[Brano da esaminare]
__________________________________________________
Franco Muzzio Editore, Padova, 1997, pp. 502, L. 38.000.

di Eduardo Zarelli

A prima vista sembrerebbe scontato che un libro onnicomprensivo di un autore importante assuma le vesti di un vero evento editoriale. Tanto più se il volume affronta esaustivamente tematiche di rilevanza epocale, che scarseggiano nell'offerta superficiale del "mercato" delle idee.

In realtà, quest'ultima fatica di Edward Goldsmith, difficilmente rintracciabile nel circuito mediatico-commerciale, è un libro semplicemente fondamentale, che emblematicamente non ottiene riscontro neppure negli ambienti di primo -anche se non esclusivo- riferimento: gli "ambientalisti" nostrani. Evidentemente, sono gli stessi ambienti "alternativi" a mancare colpevolmente di una visione del mondo realmente anticonformista, che darebbe loro ruolo e identità alle soglie del terzo millennio e, soprattutto, nella crisi profonda in cui si dibatte il paradigma tecno/scientifico dominante.

Ma partiamo dall'autore.

Edward Goldsmith è probabilmente uno dei più profondi pensatori ecologisti al mondo. Instancabile settantenne, dirige The Ecologist, una delle più importanti riviste di ecologia, con cui conduce battaglie culturali e sociali in prima persona. Nel 1991 gli è stato attribuito uno dei più ambiti riconoscimenti a livello internazionale, il Right Livelihood Award, il "Premio Nobel Alternativo" che viene presentato ogni anno al Parlamento svedese il giorno che precede la premiazione dei Premi Nobel. Tra i suoi libri più importanti ricordiamo La morte ecologica (Laterza, 1972), The Stable Society (1978), The social and environmental effects of large dams (1984), 5000 giorni per salvare il pianeta (Zanichelli, 1990), La grande inversione (Muzzio, 1993).
__________________________________________________
[Obiettivo dell'esercizio] Per favore, prosegui la recensione del libro di Edward Goldsmith riportata sopra, riprendendo subito dopo l'elenco dei suoi libri più importanti.
__________________________________________________
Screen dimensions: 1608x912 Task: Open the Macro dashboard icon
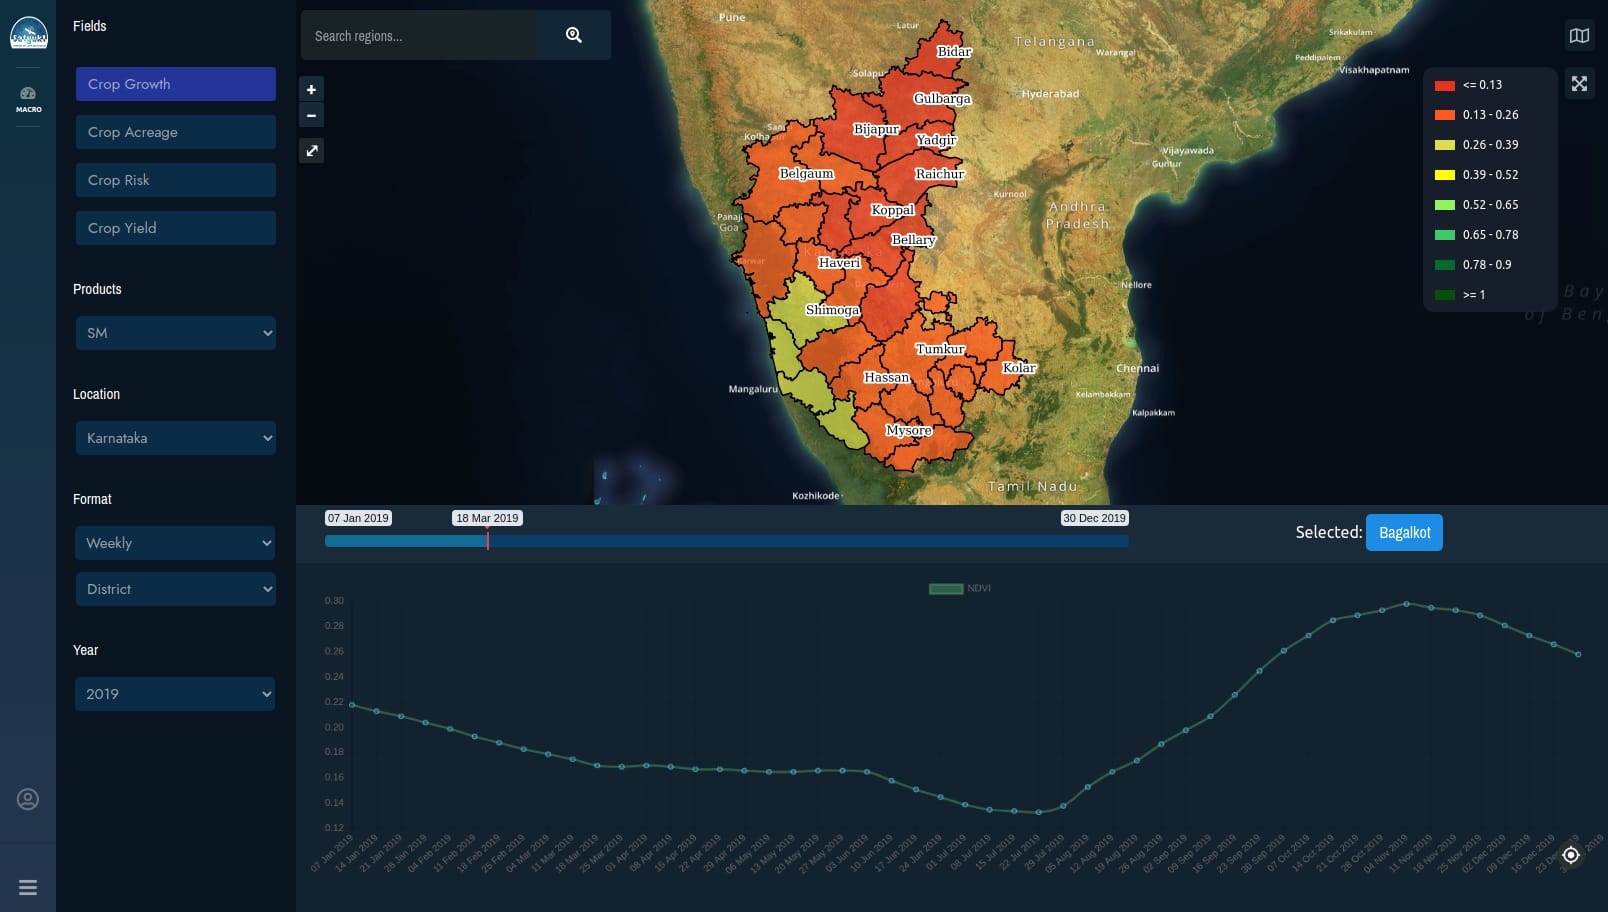coord(28,98)
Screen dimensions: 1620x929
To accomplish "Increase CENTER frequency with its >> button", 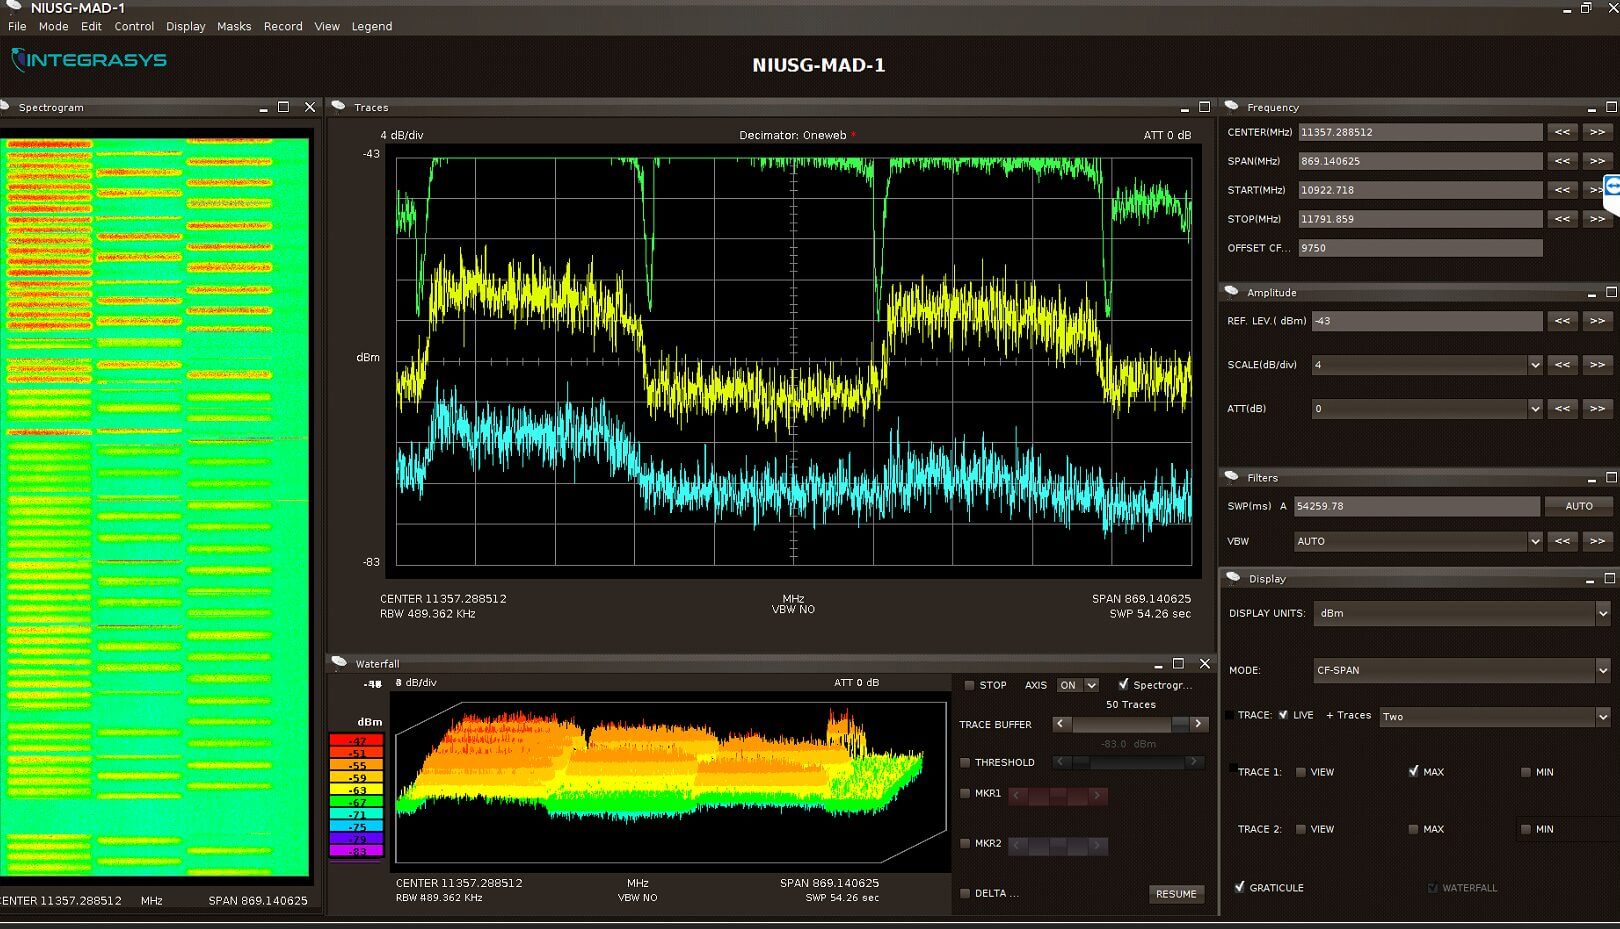I will click(x=1597, y=132).

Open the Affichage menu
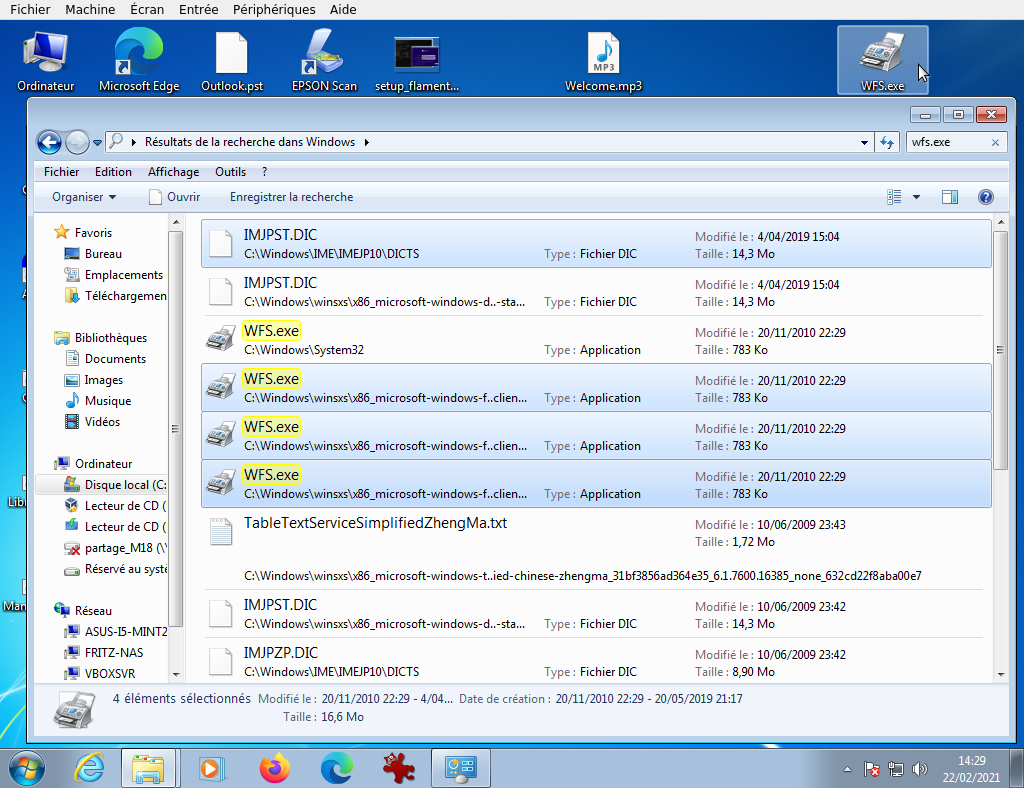pos(173,172)
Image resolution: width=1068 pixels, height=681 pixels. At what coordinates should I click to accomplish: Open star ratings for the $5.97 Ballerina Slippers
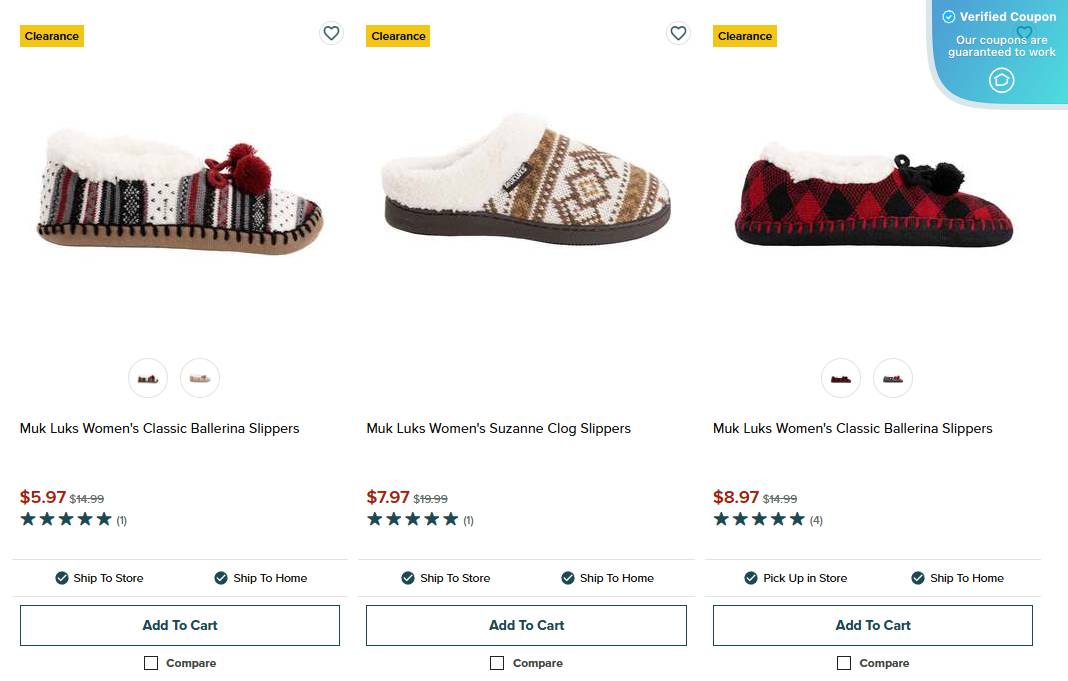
__________________________________________________
[Risposta al compito]
Quest'ultima sua opera Il Tao dell'Ecologia, è da considerarsi la summa della ricerca di un pensatore da sempre proteso a recuperare un rapporto armonico tra l'uomo e la natura, in quanto illustra le motivazioni scientifiche, etiche, psicologiche e religiose di un rapporto drammaticamente deteriorato.

La stessa organizzazione del testo è un richiamo olistico a ritrovare nella parte il tutto e viceversa. In effetti, si può affrontare la lettura di ognuno dei 65 capitoli che compongono l'opera indipendentemente dal restante, ma solo nell'interezza è possibile percepire la visione di totalità che Goldsmith vuole trasmetterci. Intuitivamente, ancor prima che speculativamente, in quanto oggetto primario è rimettere in discussione il paradigma scientifico dominante che nutre il proprio riduzionismo di neopositivismo empirico e presunta logica razionale.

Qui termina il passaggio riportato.